Примешься от скуки версты считать и, по крайним соображениям, по количеству употребленного на езду времени и по просранству, должно быть далеко за половину и скоро должна появиться станция, на которую обещали 25 верст. Спросишь ямщика об этом.

— Да вот озерко проедем, в лес втянемся, так тут кедры стоят. От них считаем половину-то.

— Так какие же вы 25 верст кладете на станцию?

— Это точно, что неладно кладем, да, вишь, ведь наши-то версты какие: мерила их баба клюкой.

Но и станция здешняя не находка: эта низенькая избенка-кушня, полуразвалившаяся, черная снаружи, с двумя маленькими дырами вместо окон, из которых лезет не пар, а горький дым. Я попробовал пролезть в одну кушню через низенькую дверку и закаялся: больно резали глаза вплотную наполнявшие ее дым и смрад и захватывали дыхание. В четверть часа времени с трудом можно было разглядеть все вопиющее убожество ее, всю голую, горькую бедносгь ее обитателя-кушника, оборванного, с загноившимися глазами, сугорбого старика, с черным, неумытым лицом; как у кузнеца или угольщика, с крайне недовольным и каким-то плаксивым видом. Кушник и здесь не преминул попросить подаянья в одинаковом тоне и одними и теми же словами, как и все другие на дальнем протяжении Тайболы.

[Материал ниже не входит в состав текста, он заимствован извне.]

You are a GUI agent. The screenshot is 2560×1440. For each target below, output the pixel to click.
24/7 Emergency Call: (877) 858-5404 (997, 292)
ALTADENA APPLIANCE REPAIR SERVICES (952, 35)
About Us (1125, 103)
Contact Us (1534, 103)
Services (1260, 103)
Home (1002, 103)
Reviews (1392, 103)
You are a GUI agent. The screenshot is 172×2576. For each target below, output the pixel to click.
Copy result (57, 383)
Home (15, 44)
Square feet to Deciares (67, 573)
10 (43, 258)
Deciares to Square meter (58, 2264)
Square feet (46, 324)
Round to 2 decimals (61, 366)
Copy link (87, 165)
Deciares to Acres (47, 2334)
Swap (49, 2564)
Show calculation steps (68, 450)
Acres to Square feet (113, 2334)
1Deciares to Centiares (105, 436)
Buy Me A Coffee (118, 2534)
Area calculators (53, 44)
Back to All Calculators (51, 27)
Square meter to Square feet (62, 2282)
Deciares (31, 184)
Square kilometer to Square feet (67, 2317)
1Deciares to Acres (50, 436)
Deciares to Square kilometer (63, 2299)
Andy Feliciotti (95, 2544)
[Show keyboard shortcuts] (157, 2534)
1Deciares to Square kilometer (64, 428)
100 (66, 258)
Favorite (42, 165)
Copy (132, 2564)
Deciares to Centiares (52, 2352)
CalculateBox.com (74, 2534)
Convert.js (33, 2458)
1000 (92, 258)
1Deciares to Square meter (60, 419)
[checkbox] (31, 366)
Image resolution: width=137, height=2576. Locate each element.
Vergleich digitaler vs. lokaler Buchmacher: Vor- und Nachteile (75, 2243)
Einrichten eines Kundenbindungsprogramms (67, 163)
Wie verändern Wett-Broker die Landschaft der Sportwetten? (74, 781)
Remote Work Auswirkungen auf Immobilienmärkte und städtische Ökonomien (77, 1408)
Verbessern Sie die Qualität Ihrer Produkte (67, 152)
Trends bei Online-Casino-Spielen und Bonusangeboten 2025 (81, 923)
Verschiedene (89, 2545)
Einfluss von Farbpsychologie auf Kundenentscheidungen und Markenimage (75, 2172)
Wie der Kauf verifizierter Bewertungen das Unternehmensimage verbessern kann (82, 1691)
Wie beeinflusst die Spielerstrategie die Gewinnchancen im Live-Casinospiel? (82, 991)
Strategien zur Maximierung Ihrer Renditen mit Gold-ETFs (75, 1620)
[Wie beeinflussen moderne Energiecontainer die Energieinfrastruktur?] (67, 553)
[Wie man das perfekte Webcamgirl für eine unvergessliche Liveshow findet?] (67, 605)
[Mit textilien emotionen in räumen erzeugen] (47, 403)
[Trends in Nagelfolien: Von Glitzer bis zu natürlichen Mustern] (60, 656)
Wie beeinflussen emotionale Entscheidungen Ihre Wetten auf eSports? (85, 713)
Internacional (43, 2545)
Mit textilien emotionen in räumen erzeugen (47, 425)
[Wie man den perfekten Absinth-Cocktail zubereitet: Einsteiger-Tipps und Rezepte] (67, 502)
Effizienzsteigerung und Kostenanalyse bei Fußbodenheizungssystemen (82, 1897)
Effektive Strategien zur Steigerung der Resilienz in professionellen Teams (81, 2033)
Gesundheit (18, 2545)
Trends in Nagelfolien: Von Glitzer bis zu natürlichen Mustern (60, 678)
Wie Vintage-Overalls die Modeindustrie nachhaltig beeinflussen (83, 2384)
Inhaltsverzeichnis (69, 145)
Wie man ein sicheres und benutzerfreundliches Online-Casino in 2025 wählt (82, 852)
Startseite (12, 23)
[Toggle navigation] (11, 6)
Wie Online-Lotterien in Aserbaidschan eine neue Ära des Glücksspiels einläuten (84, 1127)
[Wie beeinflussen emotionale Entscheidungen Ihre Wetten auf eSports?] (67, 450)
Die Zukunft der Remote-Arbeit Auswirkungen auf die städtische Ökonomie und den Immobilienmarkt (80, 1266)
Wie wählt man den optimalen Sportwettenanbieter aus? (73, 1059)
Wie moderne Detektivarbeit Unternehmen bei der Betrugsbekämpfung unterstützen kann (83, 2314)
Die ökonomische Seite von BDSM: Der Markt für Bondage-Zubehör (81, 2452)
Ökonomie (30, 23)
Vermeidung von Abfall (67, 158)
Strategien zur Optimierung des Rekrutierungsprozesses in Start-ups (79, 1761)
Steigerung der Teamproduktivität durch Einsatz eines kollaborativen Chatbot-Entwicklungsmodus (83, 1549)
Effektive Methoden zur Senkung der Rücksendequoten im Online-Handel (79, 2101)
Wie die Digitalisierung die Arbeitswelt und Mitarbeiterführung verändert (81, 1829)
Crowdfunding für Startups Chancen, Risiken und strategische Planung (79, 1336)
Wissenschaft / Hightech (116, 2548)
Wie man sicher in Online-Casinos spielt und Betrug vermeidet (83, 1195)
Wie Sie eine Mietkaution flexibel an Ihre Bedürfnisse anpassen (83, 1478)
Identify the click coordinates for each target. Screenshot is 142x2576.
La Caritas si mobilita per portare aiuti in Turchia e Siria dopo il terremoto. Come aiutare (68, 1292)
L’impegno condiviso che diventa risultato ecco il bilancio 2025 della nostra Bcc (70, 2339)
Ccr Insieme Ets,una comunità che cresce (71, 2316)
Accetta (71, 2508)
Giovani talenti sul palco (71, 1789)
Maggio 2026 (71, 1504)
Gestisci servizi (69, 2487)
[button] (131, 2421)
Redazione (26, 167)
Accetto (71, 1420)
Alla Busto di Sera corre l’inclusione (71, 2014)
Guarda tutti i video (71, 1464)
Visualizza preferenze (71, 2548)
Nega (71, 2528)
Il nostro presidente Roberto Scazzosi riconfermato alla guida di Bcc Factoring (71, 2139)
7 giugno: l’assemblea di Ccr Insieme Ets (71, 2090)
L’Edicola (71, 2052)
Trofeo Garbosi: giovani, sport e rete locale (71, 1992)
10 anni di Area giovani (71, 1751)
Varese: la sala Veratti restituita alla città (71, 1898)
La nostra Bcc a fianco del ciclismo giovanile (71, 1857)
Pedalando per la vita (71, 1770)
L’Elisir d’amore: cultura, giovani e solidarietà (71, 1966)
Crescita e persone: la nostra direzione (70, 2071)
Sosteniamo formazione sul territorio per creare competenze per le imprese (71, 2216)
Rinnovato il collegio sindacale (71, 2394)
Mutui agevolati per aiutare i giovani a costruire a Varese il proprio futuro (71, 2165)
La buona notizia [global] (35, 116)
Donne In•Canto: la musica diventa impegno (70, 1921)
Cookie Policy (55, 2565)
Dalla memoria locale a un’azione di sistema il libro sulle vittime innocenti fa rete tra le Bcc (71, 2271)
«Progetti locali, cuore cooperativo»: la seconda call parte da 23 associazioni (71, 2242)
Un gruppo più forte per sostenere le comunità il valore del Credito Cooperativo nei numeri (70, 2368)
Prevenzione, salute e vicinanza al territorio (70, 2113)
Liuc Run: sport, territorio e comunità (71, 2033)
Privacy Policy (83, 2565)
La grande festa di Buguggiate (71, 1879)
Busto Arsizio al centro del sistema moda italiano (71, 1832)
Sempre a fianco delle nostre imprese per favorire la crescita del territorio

— Не сойдется ли что от твоей милости на бедность?

— Скучно тебе жить здесь, старик, одному, без товарищей?

— Пошто скучно, не скучно! Немощный ведь я: в миру не гожусь, нешто делать-то мне!..

— А давно ты ушел из мира?

— Давно. Почитай, порато же давно. Дальние-то кушни на лето снимают: уходят кушники-то по домам, а я круглый год живу здесь.

— И не боишься?

— Чего бояться-то?.. Нету, не боюсь...

— А лесовиков, водяных?

— Кричат же по лесу-то, а ко мне не ходят: оборонял Бог. Молитвой ведь я их!.. Медведи вон по летам живут — те балуют, шибко балуют.

— Что же они с тобой делают?

— Да всяко. Об угол чешутся: расшатывают углы - то; тоже опять дверь припирают...

— Как же это?

— А хворосту, да бревен натаскает к двери-то, тем и запирает. И не выйдешь.

— Ты бы оборонялся.

— Чем обороняться-то стану? Ружья у меня нет; прячусь вон на подволоку — вся моя тут и оборона. Подурит дурак, знаю, пошалит у тебя в избе-то, поломает все, да с тем и уйдет: милует Бог!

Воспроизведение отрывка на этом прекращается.